Modern science has proven something that the ancient yogis of India understood perfectly; that bringing attention to the breath or slowing down can have amazing restorative benefits for the body. We know that we don’t have to think about breathing; we just do it when the brain recognises that the oxygen levels need replenishing but we ARE able to consciously take a deep breath.

Try it sometime; inhale deeply, notice the pause at the top of the breath and exhale deeply. How do you feel?

The action of a deep steady breath can kick-start our rest and digest response. It can trigger feelings of relaxation in just the same way as taking some time yourself. By that, I mean taking the time to do something that you really love doing; yoga, cycling, walking the dog, baking or reading; whatever works for you.
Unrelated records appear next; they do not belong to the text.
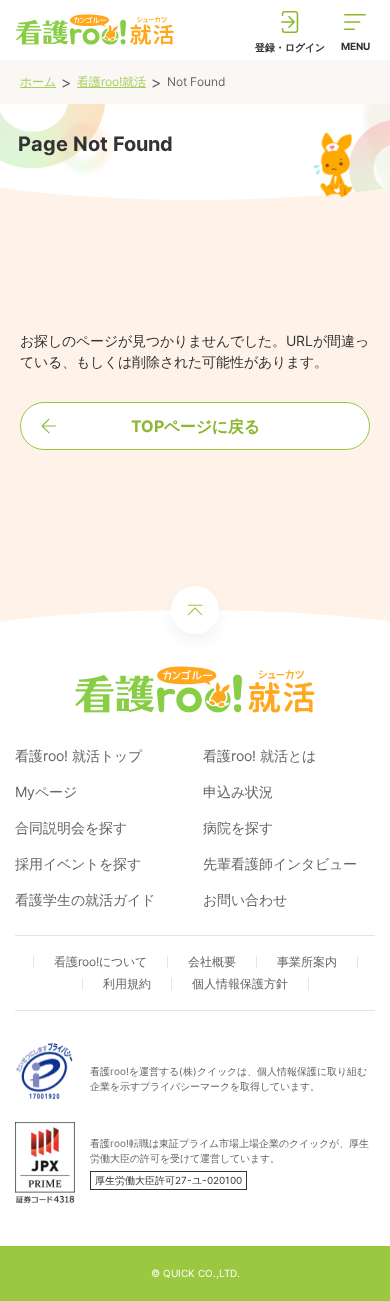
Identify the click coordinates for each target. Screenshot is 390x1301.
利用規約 (127, 983)
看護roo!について (100, 961)
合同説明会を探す (71, 827)
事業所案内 (307, 961)
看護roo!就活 (111, 81)
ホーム (38, 81)
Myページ (46, 791)
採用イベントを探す (78, 863)
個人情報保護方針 (240, 983)
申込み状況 (238, 791)
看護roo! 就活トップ (78, 755)
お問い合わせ (245, 899)
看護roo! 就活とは (259, 755)
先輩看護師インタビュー (280, 863)
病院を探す (238, 827)
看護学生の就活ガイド (85, 899)
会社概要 (212, 961)
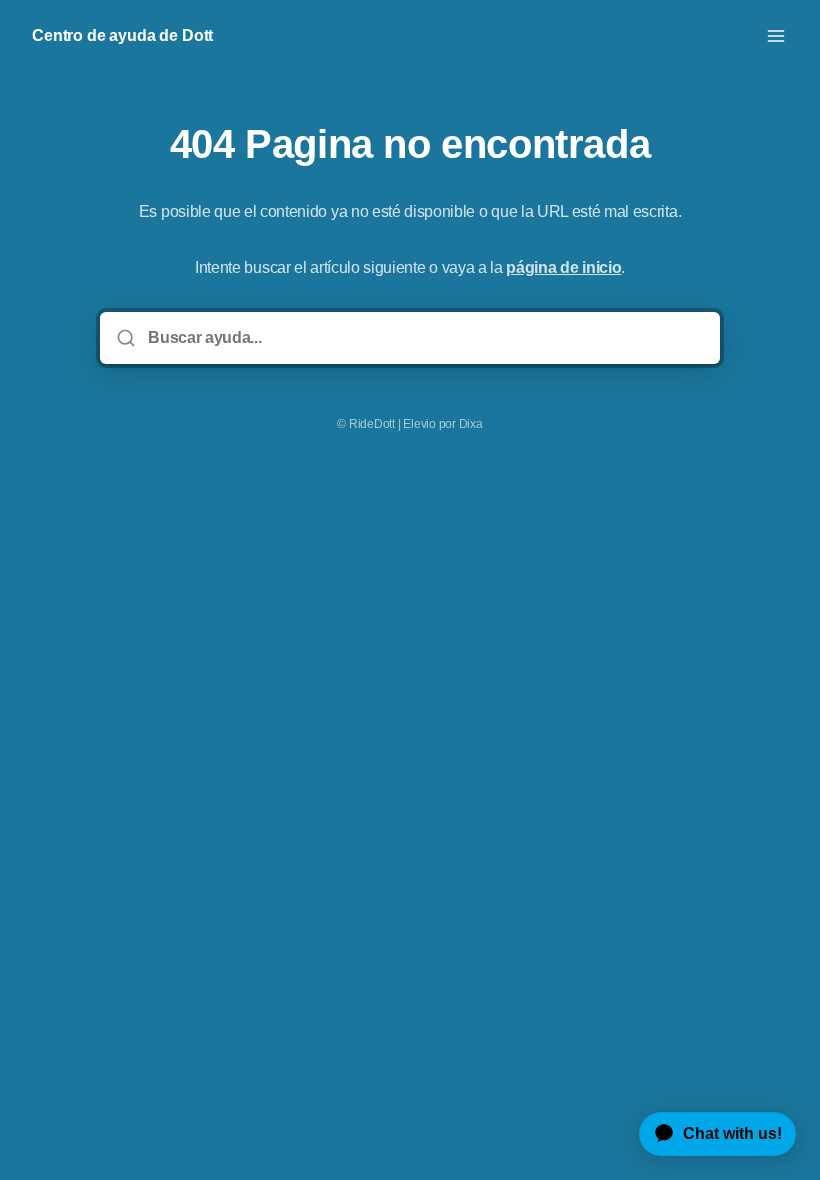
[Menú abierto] (776, 36)
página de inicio (563, 267)
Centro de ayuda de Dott (122, 35)
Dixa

In a stressful situation, if you are able, try to remove yourself for a short time to give yourself some space. If you can’t remove yourself, close your eyes, take a pause and take a breath. (Clearly, it’s not always appropriate to close your eyes – please don’t take this action if you’re stressed in the middle of a busy road!)

I sincerely thank you for reading the end of this epic tale of Nervous System Ltd! Your body works tremendously hard every single minute to keep you being amazing. Give every single teeny weeny cell of your being the love that it deserves.